||Peterson-Schuessler Body Dump
| ||City, State:
Other / Misc (Haunted)
||7 years ago
In October of 1955, three boys left home to go see a movie, their disappearance and murder were just the beginning of a time that has been sometimes refered to as Chicago's loss of innocence (but then again every few years the news says that about this city). The boys were last seen alive at about 9:05 pm. that evening of their disappearance. Two days later the bodies of the three boys were found about 100 feet East of the Des Plaines River, along Lawrence Ave in Robinson Woods. All three bodies had their eyes covered with tape and their clothes were missing. Many years later, it was theorized by a Chicago Police Detective, John Sarnowski, that they had possibly met up with an infamous legend in Chicago named John Wayne Gacy, who was a teenager at the time. At the time of the disappearance, Gacy actually lived near to where the boys were from. The case went unsolved due to lack of any solid evidence for decades. In fact the location of the home where Gacy hid many of his victims as an adult is also close to where the boy?s bodies were found.

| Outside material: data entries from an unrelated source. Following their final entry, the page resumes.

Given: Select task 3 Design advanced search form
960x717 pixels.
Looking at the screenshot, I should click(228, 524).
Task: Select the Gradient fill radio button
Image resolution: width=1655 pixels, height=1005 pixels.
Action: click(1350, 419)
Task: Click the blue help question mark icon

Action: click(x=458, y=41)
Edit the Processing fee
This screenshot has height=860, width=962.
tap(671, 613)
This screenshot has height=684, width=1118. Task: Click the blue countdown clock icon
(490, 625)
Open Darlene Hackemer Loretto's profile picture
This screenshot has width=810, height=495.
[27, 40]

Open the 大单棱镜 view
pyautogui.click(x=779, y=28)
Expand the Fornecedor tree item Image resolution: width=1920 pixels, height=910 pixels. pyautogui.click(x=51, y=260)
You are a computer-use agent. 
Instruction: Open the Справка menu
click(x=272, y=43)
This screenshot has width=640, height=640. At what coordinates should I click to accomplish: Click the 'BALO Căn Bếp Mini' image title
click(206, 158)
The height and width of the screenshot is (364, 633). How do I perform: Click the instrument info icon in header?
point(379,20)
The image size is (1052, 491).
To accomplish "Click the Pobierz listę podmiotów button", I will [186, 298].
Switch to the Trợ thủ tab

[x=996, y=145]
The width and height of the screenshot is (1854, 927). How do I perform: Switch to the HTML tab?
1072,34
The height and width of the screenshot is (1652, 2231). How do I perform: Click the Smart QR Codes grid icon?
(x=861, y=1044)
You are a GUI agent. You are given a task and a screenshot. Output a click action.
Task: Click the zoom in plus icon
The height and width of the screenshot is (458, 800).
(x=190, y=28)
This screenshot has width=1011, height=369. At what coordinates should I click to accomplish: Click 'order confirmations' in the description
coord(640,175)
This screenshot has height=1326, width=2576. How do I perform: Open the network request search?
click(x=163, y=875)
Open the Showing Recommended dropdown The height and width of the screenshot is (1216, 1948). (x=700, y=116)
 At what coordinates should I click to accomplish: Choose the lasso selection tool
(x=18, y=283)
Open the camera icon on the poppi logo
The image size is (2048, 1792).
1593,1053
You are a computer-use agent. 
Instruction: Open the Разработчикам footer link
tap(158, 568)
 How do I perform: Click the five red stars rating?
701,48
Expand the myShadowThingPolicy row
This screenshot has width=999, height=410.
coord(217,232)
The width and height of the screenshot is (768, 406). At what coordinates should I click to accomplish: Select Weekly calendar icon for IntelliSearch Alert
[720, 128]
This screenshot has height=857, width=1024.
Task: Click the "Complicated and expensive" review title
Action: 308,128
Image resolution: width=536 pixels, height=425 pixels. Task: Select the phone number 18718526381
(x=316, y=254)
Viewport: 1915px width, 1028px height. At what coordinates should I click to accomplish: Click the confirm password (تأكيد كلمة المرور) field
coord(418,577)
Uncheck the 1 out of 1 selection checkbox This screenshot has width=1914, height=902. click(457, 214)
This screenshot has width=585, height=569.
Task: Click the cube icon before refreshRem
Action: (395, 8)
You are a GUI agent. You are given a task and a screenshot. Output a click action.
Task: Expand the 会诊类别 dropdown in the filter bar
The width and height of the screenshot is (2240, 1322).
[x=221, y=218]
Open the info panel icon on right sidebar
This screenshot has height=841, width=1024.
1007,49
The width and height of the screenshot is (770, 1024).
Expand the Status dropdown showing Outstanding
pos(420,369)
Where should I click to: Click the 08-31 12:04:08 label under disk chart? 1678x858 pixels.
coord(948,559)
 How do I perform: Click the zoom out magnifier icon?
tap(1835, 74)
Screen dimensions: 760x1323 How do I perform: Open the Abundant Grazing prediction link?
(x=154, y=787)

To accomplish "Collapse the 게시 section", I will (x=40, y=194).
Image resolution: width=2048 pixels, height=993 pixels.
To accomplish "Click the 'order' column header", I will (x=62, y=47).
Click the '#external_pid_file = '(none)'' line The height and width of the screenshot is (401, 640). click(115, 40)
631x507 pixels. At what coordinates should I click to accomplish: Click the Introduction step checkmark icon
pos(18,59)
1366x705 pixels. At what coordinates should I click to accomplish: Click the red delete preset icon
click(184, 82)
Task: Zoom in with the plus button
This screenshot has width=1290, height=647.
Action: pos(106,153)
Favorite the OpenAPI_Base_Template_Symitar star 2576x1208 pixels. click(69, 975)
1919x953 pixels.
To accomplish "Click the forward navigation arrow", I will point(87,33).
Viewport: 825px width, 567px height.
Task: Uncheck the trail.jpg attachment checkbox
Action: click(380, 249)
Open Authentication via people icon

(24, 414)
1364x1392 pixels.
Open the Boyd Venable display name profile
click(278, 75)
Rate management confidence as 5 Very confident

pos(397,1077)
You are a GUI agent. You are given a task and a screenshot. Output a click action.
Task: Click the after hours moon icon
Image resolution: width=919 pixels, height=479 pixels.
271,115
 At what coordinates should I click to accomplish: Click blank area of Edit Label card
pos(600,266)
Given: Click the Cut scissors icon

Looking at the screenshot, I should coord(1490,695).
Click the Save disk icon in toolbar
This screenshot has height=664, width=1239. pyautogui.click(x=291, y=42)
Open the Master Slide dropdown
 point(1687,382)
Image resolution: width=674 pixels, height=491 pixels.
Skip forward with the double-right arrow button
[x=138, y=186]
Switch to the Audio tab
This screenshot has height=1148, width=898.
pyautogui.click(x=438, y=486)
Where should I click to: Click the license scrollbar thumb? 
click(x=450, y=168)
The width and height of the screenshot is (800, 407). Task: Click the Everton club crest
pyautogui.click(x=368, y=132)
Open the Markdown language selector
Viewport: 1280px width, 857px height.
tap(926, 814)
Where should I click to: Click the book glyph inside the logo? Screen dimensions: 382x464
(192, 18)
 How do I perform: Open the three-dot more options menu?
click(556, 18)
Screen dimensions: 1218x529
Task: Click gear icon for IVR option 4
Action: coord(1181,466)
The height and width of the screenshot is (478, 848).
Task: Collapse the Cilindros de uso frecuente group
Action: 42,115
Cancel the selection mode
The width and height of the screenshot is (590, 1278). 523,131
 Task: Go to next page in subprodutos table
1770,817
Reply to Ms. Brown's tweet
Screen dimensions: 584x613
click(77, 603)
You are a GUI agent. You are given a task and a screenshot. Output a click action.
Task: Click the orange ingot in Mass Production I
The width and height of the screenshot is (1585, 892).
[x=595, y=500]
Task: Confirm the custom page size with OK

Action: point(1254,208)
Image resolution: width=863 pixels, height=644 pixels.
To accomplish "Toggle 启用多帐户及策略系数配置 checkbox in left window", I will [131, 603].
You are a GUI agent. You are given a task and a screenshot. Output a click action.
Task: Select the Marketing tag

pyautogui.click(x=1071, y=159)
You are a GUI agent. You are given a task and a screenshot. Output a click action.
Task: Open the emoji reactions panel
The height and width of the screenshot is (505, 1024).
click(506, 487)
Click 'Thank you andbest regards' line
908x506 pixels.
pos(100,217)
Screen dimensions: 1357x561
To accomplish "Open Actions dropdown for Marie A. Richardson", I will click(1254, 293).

In 1977 a man named William Wemette, who was a government informant, accused Kenneth Hansen of being involved in the disappearance of Helen Vorhees Brach, Heir to the Brach's Candy fortune. As police dug into his past, they discovered a connection with Hansen's past and the murder of the Schuessler and Peterson boys. In September of 1995, a jury convicted Hansen of the murders, sentencing him to 200 ? 300 years in prison.
Since crime and murder in the Chicago area is really nothing new, normally this wouldn't find a place in ghost lore.
Being located not far from where the Robinson home once stood, and just down the road from the Robinson Cemetery, odd things have been seen and experienced within the area. Occasionally, small balls of light and out of place mists have been seen and reported over the years. I have even spoken with two people who claim that they heard voices within the forest when no one else was seen. Although close proximity to the street cause some restraint in using these experiences as hard evidence, it is an area of interest and worthy of further study.